(Saved entries)
——————
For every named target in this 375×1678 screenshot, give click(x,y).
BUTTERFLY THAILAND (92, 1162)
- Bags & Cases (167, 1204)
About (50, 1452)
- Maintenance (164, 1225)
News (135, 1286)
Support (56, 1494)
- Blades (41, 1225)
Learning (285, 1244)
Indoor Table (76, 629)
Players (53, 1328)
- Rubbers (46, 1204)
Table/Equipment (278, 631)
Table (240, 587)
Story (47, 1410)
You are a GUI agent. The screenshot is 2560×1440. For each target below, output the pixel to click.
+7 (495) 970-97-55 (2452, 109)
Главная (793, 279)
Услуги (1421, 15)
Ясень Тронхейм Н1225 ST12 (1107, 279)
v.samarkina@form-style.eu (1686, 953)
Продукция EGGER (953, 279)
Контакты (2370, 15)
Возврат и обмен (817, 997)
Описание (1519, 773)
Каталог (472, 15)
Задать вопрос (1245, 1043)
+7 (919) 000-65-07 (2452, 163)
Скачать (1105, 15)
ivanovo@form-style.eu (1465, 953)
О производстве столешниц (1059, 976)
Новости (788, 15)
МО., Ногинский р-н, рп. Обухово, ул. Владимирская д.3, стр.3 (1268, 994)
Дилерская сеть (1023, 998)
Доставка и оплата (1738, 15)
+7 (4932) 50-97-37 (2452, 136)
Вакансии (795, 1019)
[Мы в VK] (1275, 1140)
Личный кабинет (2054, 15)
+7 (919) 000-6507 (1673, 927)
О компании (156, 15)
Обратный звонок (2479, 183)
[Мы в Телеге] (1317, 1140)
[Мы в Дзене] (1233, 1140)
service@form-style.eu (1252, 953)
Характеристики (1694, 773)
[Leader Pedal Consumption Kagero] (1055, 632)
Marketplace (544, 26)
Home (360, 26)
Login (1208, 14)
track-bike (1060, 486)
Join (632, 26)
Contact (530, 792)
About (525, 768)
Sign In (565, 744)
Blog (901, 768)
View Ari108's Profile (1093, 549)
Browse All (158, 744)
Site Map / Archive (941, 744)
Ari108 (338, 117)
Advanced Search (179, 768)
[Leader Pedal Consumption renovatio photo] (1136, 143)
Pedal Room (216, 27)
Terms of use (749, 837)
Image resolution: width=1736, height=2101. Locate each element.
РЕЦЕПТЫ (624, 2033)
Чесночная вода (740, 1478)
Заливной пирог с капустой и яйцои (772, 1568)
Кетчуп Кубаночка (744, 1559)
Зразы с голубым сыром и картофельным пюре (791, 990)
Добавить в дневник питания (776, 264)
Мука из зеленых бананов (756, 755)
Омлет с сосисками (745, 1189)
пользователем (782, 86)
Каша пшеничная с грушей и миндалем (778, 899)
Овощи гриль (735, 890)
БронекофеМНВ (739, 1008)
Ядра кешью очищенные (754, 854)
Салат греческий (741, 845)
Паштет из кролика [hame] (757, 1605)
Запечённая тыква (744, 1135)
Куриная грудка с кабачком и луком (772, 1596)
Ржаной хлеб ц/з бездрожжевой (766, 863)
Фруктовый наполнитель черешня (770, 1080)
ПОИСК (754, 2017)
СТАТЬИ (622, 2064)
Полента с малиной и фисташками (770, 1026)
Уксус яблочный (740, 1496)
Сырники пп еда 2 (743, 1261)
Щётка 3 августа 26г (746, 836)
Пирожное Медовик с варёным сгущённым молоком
——————
> [PROBLEM REQUIREMENTS]
After locating the line with "Зразы с голубым" above, return that line and every later line through the one with "Запечённая тыква (744, 1135)", word for word and with nothing else.

> [REPLY TO THE TASK]
Зразы с голубым сыром и картофельным пюре (791, 990)
Добавить в дневник питания (776, 264)
Мука из зеленых бананов (756, 755)
Омлет с сосисками (745, 1189)
пользователем (782, 86)
Каша пшеничная с грушей и миндалем (778, 899)
Овощи гриль (735, 890)
БронекофеМНВ (739, 1008)
Ядра кешью очищенные (754, 854)
Салат греческий (741, 845)
Паштет из кролика [hame] (757, 1605)
Запечённая тыква (744, 1135)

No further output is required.